Read Howard Hawks: The Grey Fox of Hollywood Online

Authors: Todd McCarthy

Tags: #Biography

Howard Hawks: The Grey Fox of Hollywood (54 page)

Hawks never actually met York, but he sent him dozens of questions and received the answers on Dictaphone recordings. Overall he remained concerned about making such an extraordinary story—the only ostensibly biographical one he would ever attempt—believable to audiences. Alvin Cullom York was one of eleven children in a family of farmers in the Cumberland Mountains of Tennessee. A blacksmith,
hell-raiser, and acknowledged great shot, York was hired as a young man by Rosier Pile, the pastor of the Church of Christ and Christian Union and, after he “got religion,” became an active church leader. At age twenty-eight, he fell in love with a fifteen-year-old neighbor, Gracie Williams, but her parents vigorously disapproved of the match. Two years later, York, along with every other available
young man, was drafted into the army. Though he objected on the basis of his religious convictions, he finally had little choice but to report to Camp Gordon in Georgia. During basic training, Captain C. E. B. Danforth, impressed with York’s sincerity, allowed him to go home for two weeks to decide whether or not he could fight, and York actually did spend a day and a night on a mountain wrestling
with his dilemma. Returning to Georgia, York was assigned to Company G of the Second Battalion, 328th Infantry, a part of the 82nd Division, which was dubbed the “All-American Division” due to its thorough mixture of men from all parts of the country. The company became part of the first American army offensive, the St. Michel drive. With York now a corporal, it moved to the Argonne Forest, where
it was under fire for a record twenty-six days.

The incident that made York famous took place near Chatel-Chehery on October 8, 1918. York’s battalion, on its way toward a railroad behind
German lines, suddenly found itself in the midst of machine-gun cross fire in a shallow valley. Sergeant Bernard Early and sixteen men managed to capture one group of German gunners, but an intense barrage from
guns on an adjacent ridge killed six soldiers and seriously wounded three more, including Early. The others scrambled for cover, but York, finding himself exposed, used his sharpshooting talents to kill some twenty-five German gunners. A German major, evidently fearing that his entire force would be destroyed, whistled his surrender, whereupon York and seven other soldiers guided their prisoners
through two German lines, collecting additional prisoners as they went. When it was all over, 132 German prisoners, including several officers, had been captured, and the action succeeded in the objective of taking the railroad.

After being decorated by France and Italy, York received the U.S. Congressional Medal of Honor and was received as a conquering hero.

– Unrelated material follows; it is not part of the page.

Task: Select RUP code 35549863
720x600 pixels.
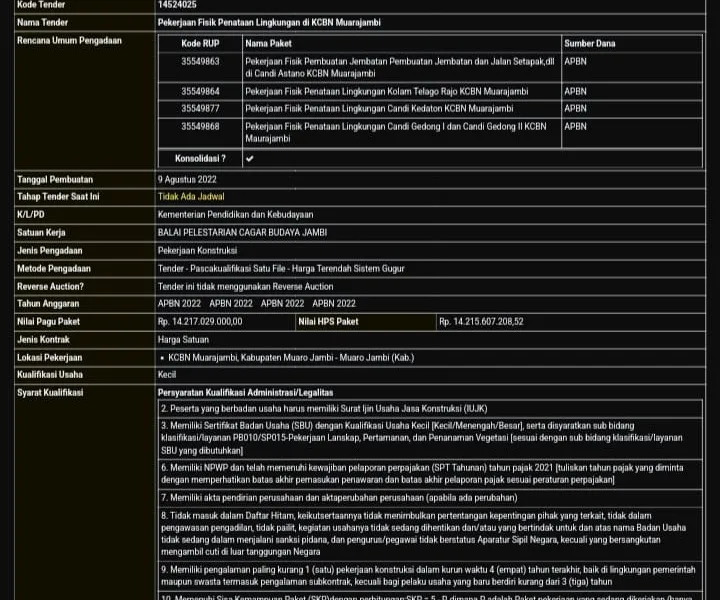Action: click(x=200, y=62)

When he returned to Tennessee, however,
he found that his fame made no difference to Gracie’s parents, but he married the girl anyway. The only fees he accepted came from appearances on the lecture circuit, and he poured all the money into aiding an impoverished local school.

A nation’s need for heroes and the government’s propaganda machine may have been responsible for exaggerating York’s role somewhat and creating the impression
that he had done it all singlehandedly; the man’s awareness of this, as well as his innate modesty, was undoubtedly responsible for his shunning the spotlight at the time. Nevertheless, there were those who persisted in questioning, and even denying, York’s heroism. In his memo to Wallis, Abem Finkel cautioned Warner Bros. against using Corporal William S. Cutting as a possible technical director
on the film. “Cutting is the guy who claims York hogged all the credit unjustifiably.… He also insists that it was he, not York, that brought the prisoners back and that York pulled a fast one on him by bringing in these prisoners while Cutting was asleep in a shell hole.” York, Finkel pointed out, always admitted that he hadn’t done it alone.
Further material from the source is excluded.